[Stored items]
== == ==
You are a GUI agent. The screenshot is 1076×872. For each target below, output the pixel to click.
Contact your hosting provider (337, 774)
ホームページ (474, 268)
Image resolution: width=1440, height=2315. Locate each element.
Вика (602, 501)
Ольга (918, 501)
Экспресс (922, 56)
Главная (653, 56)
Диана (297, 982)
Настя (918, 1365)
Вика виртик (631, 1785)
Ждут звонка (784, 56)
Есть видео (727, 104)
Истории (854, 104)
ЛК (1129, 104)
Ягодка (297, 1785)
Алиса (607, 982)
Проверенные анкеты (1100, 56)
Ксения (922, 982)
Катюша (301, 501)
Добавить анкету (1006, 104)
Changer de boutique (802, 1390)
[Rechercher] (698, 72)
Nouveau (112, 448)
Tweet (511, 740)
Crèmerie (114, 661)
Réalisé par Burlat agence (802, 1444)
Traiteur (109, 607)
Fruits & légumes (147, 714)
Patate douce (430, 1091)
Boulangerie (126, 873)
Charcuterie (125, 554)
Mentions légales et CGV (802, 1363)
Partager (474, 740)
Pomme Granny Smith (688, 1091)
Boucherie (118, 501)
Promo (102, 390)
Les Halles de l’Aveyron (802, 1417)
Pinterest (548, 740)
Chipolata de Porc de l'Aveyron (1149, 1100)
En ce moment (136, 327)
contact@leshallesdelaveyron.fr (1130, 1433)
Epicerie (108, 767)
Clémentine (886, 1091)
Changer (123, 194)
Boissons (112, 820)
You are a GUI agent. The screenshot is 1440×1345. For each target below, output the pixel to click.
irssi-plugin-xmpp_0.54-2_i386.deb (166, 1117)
== == ==
**To do:** Rewrite all the records above, replacing "Boulangerie" with "Pâtisserie" and changing nothing else.

**Output of the exercise:**
You are a GUI agent. The screenshot is 1076×872. For each target below, output the pixel to click.
Contact your hosting provider (337, 774)
ホームページ (474, 268)
Image resolution: width=1440, height=2315. Locate each element.
Вика (602, 501)
Ольга (918, 501)
Экспресс (922, 56)
Главная (653, 56)
Диана (297, 982)
Настя (918, 1365)
Вика виртик (631, 1785)
Ждут звонка (784, 56)
Есть видео (727, 104)
Истории (854, 104)
ЛК (1129, 104)
Ягодка (297, 1785)
Алиса (607, 982)
Проверенные анкеты (1100, 56)
Ксения (922, 982)
Катюша (301, 501)
Добавить анкету (1006, 104)
Changer de boutique (802, 1390)
[Rechercher] (698, 72)
Nouveau (112, 448)
Tweet (511, 740)
Crèmerie (114, 661)
Réalisé par Burlat agence (802, 1444)
Traiteur (109, 607)
Fruits & légumes (147, 714)
Patate douce (430, 1091)
Pâtisserie (126, 873)
Charcuterie (125, 554)
Mentions légales et CGV (802, 1363)
Partager (474, 740)
Pomme Granny Smith (688, 1091)
Boucherie (118, 501)
Promo (102, 390)
Les Halles de l’Aveyron (802, 1417)
Pinterest (548, 740)
Chipolata de Porc de l'Aveyron (1149, 1100)
En ce moment (136, 327)
contact@leshallesdelaveyron.fr (1130, 1433)
Epicerie (108, 767)
Clémentine (886, 1091)
Changer (123, 194)
Boissons (112, 820)
You are a GUI agent. The screenshot is 1440×1345. For each target below, output the pixel to click.
irssi-plugin-xmpp_0.54-2_i386.deb (166, 1117)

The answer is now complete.